Palantir stock rises 7.9% after strong earnings report
The rise came after Palantir’s fourth-quarter report, released after market close on Monday, which exceeded consensus estimates. Analysts had to adjust their expectations, resulting in multiple upgrades and price target increases across Wall Street.
Palantir is up 340% YoY but analysts say the best is yet to come
Morgan Stanley analyst Sanjit Singh upgraded Palantir from underweight (sell) to equal weight (hold), raising the price target to $95 from $60. Despite concerns regarding valuation, Singh sees potential for further upside. Wedbush analyst Dan Ives maintained an outperform (buy) rating, increasing the price target to $120 from $90, indicating an 18% potential gain for investors. Ives described Palantir as “playing chess in the AI arms race while others play checkers,” calling it a “transformational tech stock.” Bank of America analyst Mariana Perez Mora provided the highest price target on the Street at $125, which implies a 23% upside compared to Wednesday’s closing price, emphasizing Palantir’s unique value proposition in the AI market.

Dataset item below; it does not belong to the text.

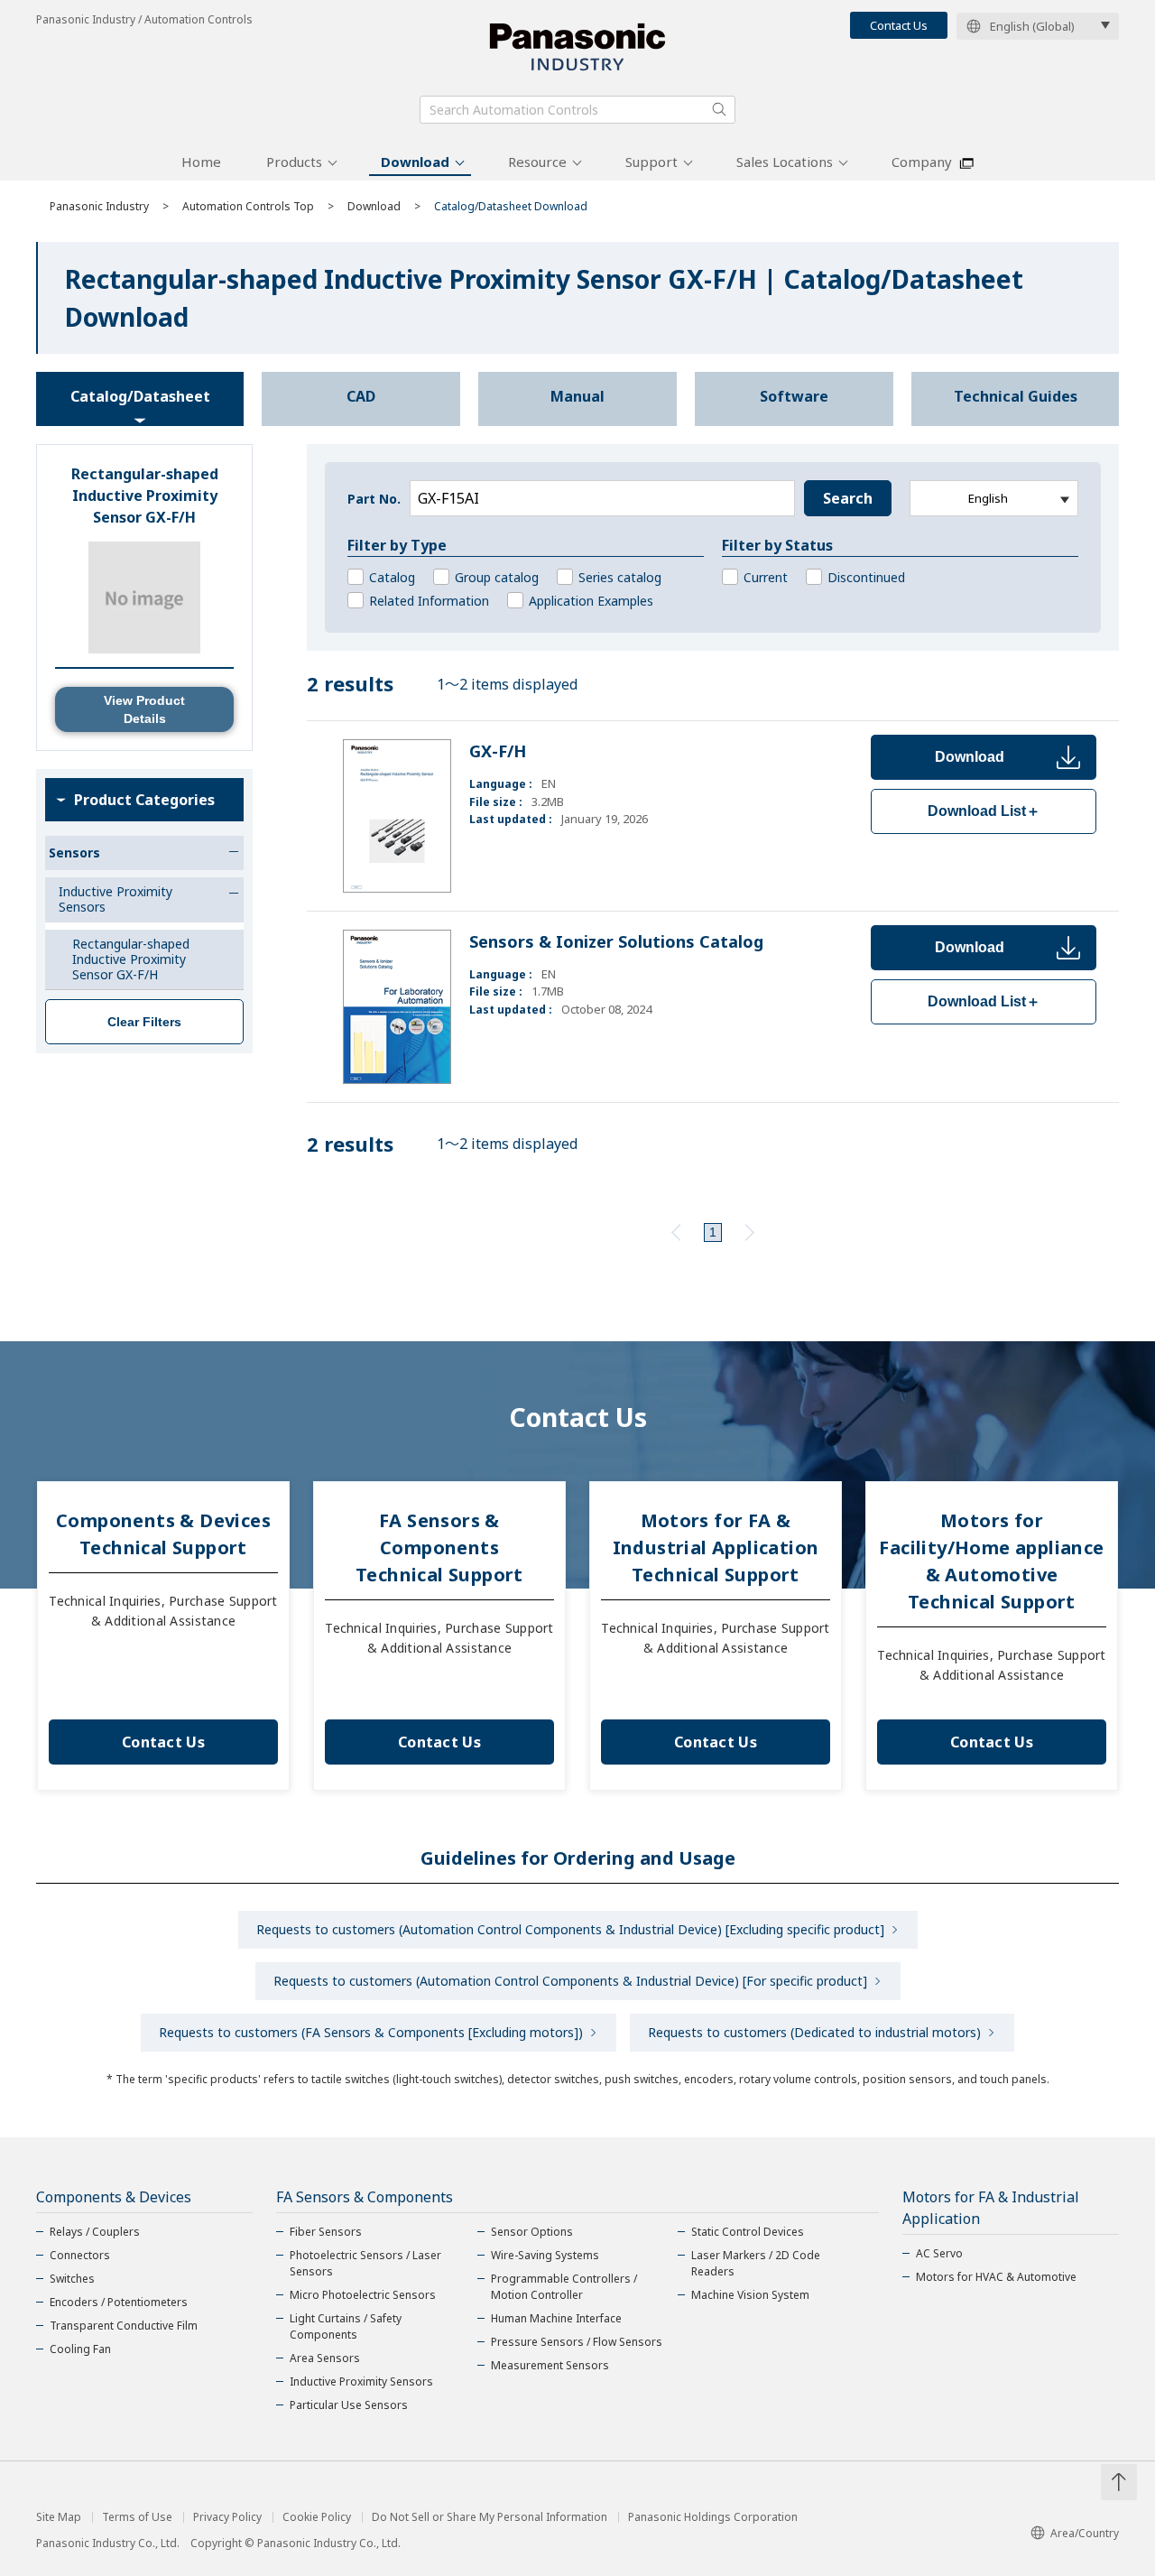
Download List (984, 811)
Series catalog (619, 577)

Despite the positive sentiment, analysts caution about the stock’s current valuation, which is at 195 times expected earnings for the upcoming year, leaving little margin for error. Some analysts predict a potential double-digit pullback within the year. On Thursday, the stock closed at a record high of $111.28 after more than quadrupling in value over the past year, leading gains in the Nasdaq 100 and ranking among the best performers in the S&P 500.
Following the strong 2025 forecast provided by Palantir, several major firms, including Bank of America, Citi, UBS, Wedbush, and Morgan Stanley, significantly raised their price targets.
Additionally, Palantir announced plans to integrate Grok, a chatbot from Elon Musk’s xAI, into its Artificial Intelligence Platform. Bank of America analysts indicated that Musk’s new Department of Government Efficiency and a renewed focus on AI from the Trump administration could offer substantial opportunities for Palantir.
The tech sector continues to adapt amid competition from emerging AI models, specifically referencing DeepSeek, which has prompted companies, including OpenAI, to reconsider their strategies and focus on efficiency. Despite the market sell-off triggered by DeepSeek’s advancements, tech stocks have rebounded, with European markets reaching new highs.
Palantir Technologies Inc. (NASDAQ:PLTR) ranks 7th on a list of top AI stocks trending on Wall Street, with 43 hedge fund holders. Although some analysts maintain a bearish outlook, citing premium valuation and potential market corrections, others recognize the firm’s growth trajectory, attributed in part to its software products, Foundry and Gotham, which are gaining traction. The bearish stance comes as William Blair analyst Louie DiPalma reiterated a ‘Sell’ rating due to concerns over valuation compared to similar peers.